TASK DATA:
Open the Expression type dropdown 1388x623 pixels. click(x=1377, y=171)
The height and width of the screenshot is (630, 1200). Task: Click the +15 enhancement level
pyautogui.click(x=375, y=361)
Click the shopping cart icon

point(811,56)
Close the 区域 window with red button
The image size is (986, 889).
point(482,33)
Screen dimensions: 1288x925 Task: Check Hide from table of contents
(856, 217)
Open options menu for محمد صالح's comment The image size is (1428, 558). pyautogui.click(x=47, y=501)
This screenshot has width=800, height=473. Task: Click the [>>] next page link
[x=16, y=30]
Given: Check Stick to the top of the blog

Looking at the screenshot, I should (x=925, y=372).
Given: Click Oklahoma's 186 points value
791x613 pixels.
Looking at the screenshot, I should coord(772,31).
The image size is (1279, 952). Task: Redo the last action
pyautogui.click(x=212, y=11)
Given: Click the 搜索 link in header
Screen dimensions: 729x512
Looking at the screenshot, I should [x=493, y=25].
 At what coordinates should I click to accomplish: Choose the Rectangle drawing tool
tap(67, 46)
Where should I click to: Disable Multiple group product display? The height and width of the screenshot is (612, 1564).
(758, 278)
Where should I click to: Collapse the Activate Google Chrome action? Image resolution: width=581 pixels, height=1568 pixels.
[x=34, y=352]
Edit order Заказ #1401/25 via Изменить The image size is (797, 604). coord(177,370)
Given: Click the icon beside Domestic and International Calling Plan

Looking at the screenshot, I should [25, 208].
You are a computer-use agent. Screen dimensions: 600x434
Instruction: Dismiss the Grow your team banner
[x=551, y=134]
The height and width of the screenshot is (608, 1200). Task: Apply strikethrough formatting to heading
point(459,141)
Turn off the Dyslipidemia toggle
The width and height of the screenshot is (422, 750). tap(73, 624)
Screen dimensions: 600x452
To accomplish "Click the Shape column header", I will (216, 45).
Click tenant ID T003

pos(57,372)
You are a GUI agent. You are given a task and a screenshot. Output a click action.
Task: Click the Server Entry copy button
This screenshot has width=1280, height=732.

TASK PROMPT: Only the lines from the one containing "Click tenant ID T003" to the end of the data should be printed, exactly as they stand.

EXPECTED OUTPUT:
Click tenant ID T003

pos(57,372)
You are a GUI agent. You are given a task and a screenshot. Output a click action.
Task: Click the Server Entry copy button
This screenshot has width=1280, height=732.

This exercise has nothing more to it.